J.A.R. security does not rely upon fancy titles, obscure initiatives or increased complexity. J.A.R. security is based upon the recognition of the following:
  • Security does not have to be perfect, just suitable to the risk tolerance of the business.
  • Security does not have to achieve the unachievable.
  • Security does not have to rely upon the grandness of the effort.
  • Basic application of trusted and time-tested techniques will mitigate most risk scenarios.
  • Users and stakeholders are comfortable with security solutions, not amazed.
When we evaluate an existing application or assess a future risk, we must recognize that arriving at the “just about right” point will undoubtedly satisfy most of the needs of the business without the encumbrances of mysterious, overly complicated, and expensive solutions. Coming to the “just about right” solution keeps security in perspective and in balance with the overall goal, mission, and economic survival of an organization.
In short, J.A.R. security allows for effective and profitable use of the business’ property, systems, facilities and processes; and in a tough economy, “just about right” is much more appealing to corporate management than flashy and complex.

Making the Case for Better Security

Yet J.A.R. security does more than keep security cost-effective; it often makes for better security. A basic challenge for security practitioners is the changing nature of the threat environment. For years, the security industry has promoted the idea that security threats are dynamic, yet recommended solutions are typically static. Security video, access control and intrusion detection technologies, for instance, are all static solutions engineered for specific applications based upon the present situation. A high level of sophisticated technology often creates an expensive illusion of security at the moment, rather than addressing an ever-changing, multi-risk environment that will remain useful for years to come.
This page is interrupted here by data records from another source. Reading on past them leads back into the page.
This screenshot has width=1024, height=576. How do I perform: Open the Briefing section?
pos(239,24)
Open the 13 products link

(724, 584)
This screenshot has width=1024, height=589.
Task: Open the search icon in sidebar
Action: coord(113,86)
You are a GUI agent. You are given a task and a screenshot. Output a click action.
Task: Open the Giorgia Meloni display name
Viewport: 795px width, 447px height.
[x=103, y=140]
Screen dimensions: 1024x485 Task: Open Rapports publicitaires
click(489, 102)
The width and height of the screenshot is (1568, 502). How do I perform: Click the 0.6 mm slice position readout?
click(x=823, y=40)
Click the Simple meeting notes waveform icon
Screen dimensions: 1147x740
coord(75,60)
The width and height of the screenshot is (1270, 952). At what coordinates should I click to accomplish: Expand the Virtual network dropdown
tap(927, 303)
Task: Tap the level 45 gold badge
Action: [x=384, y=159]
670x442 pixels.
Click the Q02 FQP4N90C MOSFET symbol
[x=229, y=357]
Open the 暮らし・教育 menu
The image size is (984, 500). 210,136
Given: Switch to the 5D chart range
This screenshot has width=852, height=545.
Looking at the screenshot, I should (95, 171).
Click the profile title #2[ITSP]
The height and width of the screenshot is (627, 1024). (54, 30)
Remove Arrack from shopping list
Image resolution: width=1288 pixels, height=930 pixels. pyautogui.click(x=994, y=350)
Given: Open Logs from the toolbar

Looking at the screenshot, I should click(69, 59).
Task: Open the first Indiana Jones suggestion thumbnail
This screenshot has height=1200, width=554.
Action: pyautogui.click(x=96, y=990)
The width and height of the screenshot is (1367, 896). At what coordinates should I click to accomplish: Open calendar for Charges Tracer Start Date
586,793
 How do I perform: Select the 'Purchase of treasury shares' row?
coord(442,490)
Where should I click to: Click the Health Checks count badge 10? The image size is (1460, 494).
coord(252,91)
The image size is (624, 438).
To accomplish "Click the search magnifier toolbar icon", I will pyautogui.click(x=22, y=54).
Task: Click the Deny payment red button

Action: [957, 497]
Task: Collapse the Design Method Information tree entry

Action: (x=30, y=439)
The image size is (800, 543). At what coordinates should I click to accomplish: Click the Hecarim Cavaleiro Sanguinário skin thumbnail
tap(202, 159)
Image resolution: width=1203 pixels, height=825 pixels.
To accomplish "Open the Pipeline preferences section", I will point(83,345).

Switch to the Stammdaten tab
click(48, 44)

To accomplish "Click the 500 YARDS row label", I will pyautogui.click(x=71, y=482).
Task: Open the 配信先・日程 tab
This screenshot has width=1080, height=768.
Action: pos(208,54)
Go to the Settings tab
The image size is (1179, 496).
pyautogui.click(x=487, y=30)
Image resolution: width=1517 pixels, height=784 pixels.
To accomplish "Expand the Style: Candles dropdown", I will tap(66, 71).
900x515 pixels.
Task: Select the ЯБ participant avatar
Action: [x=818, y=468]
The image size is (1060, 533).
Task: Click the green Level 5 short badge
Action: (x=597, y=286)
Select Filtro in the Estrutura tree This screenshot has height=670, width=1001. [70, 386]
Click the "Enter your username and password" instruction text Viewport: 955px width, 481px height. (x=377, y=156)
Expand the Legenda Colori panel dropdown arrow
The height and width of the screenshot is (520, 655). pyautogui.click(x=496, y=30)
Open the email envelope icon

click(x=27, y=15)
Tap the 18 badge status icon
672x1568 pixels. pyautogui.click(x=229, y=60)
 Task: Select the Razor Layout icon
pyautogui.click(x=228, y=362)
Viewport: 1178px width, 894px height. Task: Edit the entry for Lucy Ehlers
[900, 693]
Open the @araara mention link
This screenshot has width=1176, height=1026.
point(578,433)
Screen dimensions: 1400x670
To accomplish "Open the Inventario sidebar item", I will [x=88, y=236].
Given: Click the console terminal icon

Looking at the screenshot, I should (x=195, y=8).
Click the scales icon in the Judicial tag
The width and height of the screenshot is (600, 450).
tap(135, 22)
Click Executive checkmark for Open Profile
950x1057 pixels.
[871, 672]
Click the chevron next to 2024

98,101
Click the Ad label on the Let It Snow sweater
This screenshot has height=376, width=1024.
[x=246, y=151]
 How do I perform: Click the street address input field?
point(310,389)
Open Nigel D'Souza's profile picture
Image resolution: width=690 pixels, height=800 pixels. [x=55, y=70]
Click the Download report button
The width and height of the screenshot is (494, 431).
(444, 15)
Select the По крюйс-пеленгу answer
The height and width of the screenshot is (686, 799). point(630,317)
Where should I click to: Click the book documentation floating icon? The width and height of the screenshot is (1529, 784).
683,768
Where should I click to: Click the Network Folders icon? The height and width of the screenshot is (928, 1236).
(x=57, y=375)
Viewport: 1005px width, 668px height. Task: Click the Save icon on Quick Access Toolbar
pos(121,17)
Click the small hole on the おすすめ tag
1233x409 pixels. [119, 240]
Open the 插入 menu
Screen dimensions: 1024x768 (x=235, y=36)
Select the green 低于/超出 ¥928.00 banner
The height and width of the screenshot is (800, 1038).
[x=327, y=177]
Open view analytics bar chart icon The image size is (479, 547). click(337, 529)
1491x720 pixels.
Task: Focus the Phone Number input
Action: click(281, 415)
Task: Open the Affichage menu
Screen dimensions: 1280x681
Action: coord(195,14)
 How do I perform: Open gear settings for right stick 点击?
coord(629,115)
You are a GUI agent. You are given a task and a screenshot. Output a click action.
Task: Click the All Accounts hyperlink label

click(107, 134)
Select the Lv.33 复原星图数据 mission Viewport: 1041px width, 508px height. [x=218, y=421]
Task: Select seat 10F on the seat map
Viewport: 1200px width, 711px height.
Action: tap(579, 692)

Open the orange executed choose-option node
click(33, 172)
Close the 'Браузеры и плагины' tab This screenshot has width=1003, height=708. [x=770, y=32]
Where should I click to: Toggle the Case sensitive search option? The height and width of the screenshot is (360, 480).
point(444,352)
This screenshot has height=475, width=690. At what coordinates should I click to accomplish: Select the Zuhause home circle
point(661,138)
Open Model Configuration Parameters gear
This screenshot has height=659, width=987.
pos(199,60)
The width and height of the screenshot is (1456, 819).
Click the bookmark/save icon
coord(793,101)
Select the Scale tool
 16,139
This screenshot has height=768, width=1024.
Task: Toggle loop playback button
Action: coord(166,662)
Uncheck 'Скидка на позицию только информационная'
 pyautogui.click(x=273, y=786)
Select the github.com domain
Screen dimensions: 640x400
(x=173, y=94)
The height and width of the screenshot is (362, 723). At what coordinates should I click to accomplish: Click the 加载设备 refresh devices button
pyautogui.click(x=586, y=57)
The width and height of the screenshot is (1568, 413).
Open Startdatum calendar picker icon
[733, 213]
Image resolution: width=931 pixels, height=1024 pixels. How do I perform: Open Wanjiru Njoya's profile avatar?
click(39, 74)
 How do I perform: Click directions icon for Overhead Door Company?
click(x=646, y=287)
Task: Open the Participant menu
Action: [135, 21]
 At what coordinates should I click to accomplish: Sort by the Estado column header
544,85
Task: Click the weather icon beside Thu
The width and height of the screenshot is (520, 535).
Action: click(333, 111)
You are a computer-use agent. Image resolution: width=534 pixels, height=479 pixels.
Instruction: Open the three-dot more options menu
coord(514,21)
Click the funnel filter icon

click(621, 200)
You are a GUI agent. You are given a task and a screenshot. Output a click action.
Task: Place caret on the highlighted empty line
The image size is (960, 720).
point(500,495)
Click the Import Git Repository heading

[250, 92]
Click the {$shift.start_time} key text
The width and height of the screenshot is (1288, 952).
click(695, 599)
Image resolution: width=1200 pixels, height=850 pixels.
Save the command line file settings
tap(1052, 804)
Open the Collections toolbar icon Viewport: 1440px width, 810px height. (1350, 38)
J.A.R. security encourages us to consider the big picture rather than individual, static, expensive solutions that may not easily adapt to dynamic risks. When a doctor treats a patient holistically, the health of the patient overall is improved without the intervention and cost of individually complicated treatments. The security industry needs to similarly view a protected organization in a holistic fashion. By treating security risks “just about right” overall, we address the needs of the whole business instead of a collection of individualized segments. Arguing for complex security technology solutions to mitigate risks coupled with unreasonable proclamations of doom may make for interesting theater, but it has limited value in business operations.
When security is perceived as merely an expense, security solutions need to be “just about right” in terms of financial investment, perceived effectiveness, and future viability. To remain credible and professionally relevant, security professionals need demonstrative results that are “just about right.”